DOCUMENT SECTION:
Please if some one can help me for my questions 
kind regards and thanks so much for any help


----------



## JandE

I had lived with my partner for 9 months but was advised that the 309 would be too hard to get. I think you need a migration agent.


----------



## Mish

Don't bother applying for a visitor visa from Egypt as it is 99% likely to be rejected (especially since you have tried before). It is better that your wife apply for a family sponsored visitor visa from Australia.

Your case is the first from Egypt that I have heard that got rejected. What evidence did you supply? Who was your case officer in Egypt? Are you both the same religion? 

This is the reason why it is usually recommended to apply for a PMV. Did you have a migration agent before you applied for the 309? Our migration agent told us not to get married while the PMV was processing unless we can spend atleast a few months living together.

The problem is that it is okay for a man to send money to support his wife in Morocco/Egypt but if a women was to do it, it would be frowned upon.


----------



## brahimoo

Dear Sir , 
thank you so much for your replay but i want say that i didnt aply for any visitor visa yet i will do it in juanuary in future i mean that 309 was refused not visitor visa what you can advice me to do to not refused again ?


----------



## brahimoo

i can say that my wife she dont send me any money to support me in Morocco ; because i m working in a company and i have salary ; they really not focus in this point in the decision they only said that the time we spend togeather its short and make doubt that its genuine , and also i didnt make a immigration agent , the first step i will do is to aply for first visitor visa . what you can advice me to make a big chance for me to see my wife in australia ? thank you so much for your help


----------



## Mish

Is there any reason why your wife didn't come for 4 weeks considering Australian's get 4 weeks leave a year? I believe that would have been one thing that DIBP looked at.

Your chances of a successful tourist visa from Egypt are very slim considering the 309 refusal as the likelihood of overstaying is higher.

You need to provide them with evidence for reasons to return to Morocco ie. House, job etc. You will need a letter from your employer showing that you have a job to return to and how much leave has been granted.

You will need to provide your bank statement showing you have funds to support you in Australia. There is no amount that DIBP have mentioned for this but they usually say atleast $1,000 per month in Australia.


----------



## brahimoo

*visitor visa*

Dear Sir thank you so much for your informations

for visitor visa 
i m working at company for 4 years now i have also a bank account of 3000 australian dolar its that enought for suppport my self for 3 weeks in australia?
and i can have letter from my job that i can return to job and also i have a proprety in my name means my appartment . i think i have good condition for getting visa , but what i m affraid that they will not grant me visa because i get refused before in subclass 309


----------



## brahimoo

what makes me worry too that if happend they grant me visa for holiday how they can stamp visa in my passport ..? because i m from morocco and the embassy is in egypt . they will send me the visa via DHL or i have to travel to egypt or what .?

EXERCISE DATA:
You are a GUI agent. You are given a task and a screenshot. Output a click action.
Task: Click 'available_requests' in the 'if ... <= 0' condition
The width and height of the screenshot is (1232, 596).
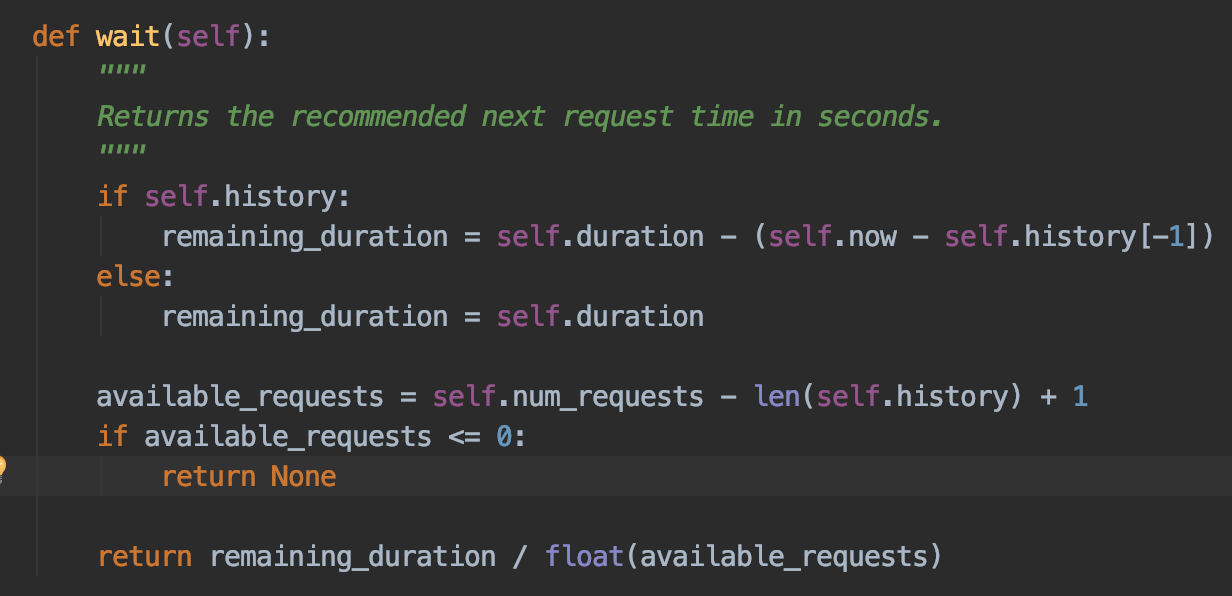288,437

YOUR INSTRUCTIONS:
Write what comes next in the forum thread about a refused Australian partner visa, picking up after its last post. The material above comes from a different source than the text.

REPLY TO THE EXERCISE:
----------



## Mish

Australia is visa free so no stamps for the passport.

Egypt embassy are very hardcore on tourist visa's. I know of someone that applied for 4 tourist visa's recently there and all but 1 was rejected. The one that wasn't rejected was approved because the applicant was elderly and had children in the home country so thet knew that she would return.

The problem is because of your wife it can be seen that you have stronger ties to Australia than Morocco.

If you can't get a tourist visa through Egypt your wife can try for a family sponsored visa in Australia.


----------



## brahimoo

so what i need for a family sponsored visa its same condition require as visitors visa ?

my wife visited me in Morocco 3 times and if i visit her for 3 weeks and come back to my country i can have chance to aply for subclass 309 again? because it was refused before


----------



## Mish

It is the same with the exception that a bond may be required and it will come with a no further stay clause.

I strongly advise speaking with a migration agent. I personally would not be applying with only a 3 week visit when MRT have said you have not spent enough time together with 2 weeks. 

You really need a migration agent otherwise you may see the same fate again.


----------



## brahimoo

if i aply visa for 3 weeks they can stamp on my visa 3 months of only this 3 weeks.?


----------



## Mish

No, the visa is valid for what it says so if you get a 3 month visa single entry and you only use 3 weeks then you don't get to come back again to use the rest. However, if you get 3 months multiple entries you can (as long as the visa hasn't expired).


----------



## brahimoo

what i m thinking is to apply for 3 weeks and if the stamp in my visa 3 months i can stay all these 3 months with one entry .? even i asked only for 3 weeks ?


----------



## brahimoo

i mean i can use all these 3 months even i aply for 3 weeks/.? with one entry


----------



## Mish

If it is 3 months single entry you can use up to 3 months in that visit. If you only go for 3 weeks then that is it.

The issue that they keep record of the applications etc and will see that you have lied when you re-apply for the 309.


----------



## brahimoo

as i told you before when i will ask for 3 weeks and they stamp for me 3 month and is stay i australia up to 3 months where the laying .?because i will come before the visa expaire. i think this is my rights to use this visa for 3 months are you agree with me ??


----------



## JandE

brahimoo said:


> as i told you before when i will ask for 3 weeks and they stamp for me 3 month and is stay i australia up to 3 months where the laying .?because i will come before the visa expaire. i think this is my rights to use this visa for 3 months are you agree with me ??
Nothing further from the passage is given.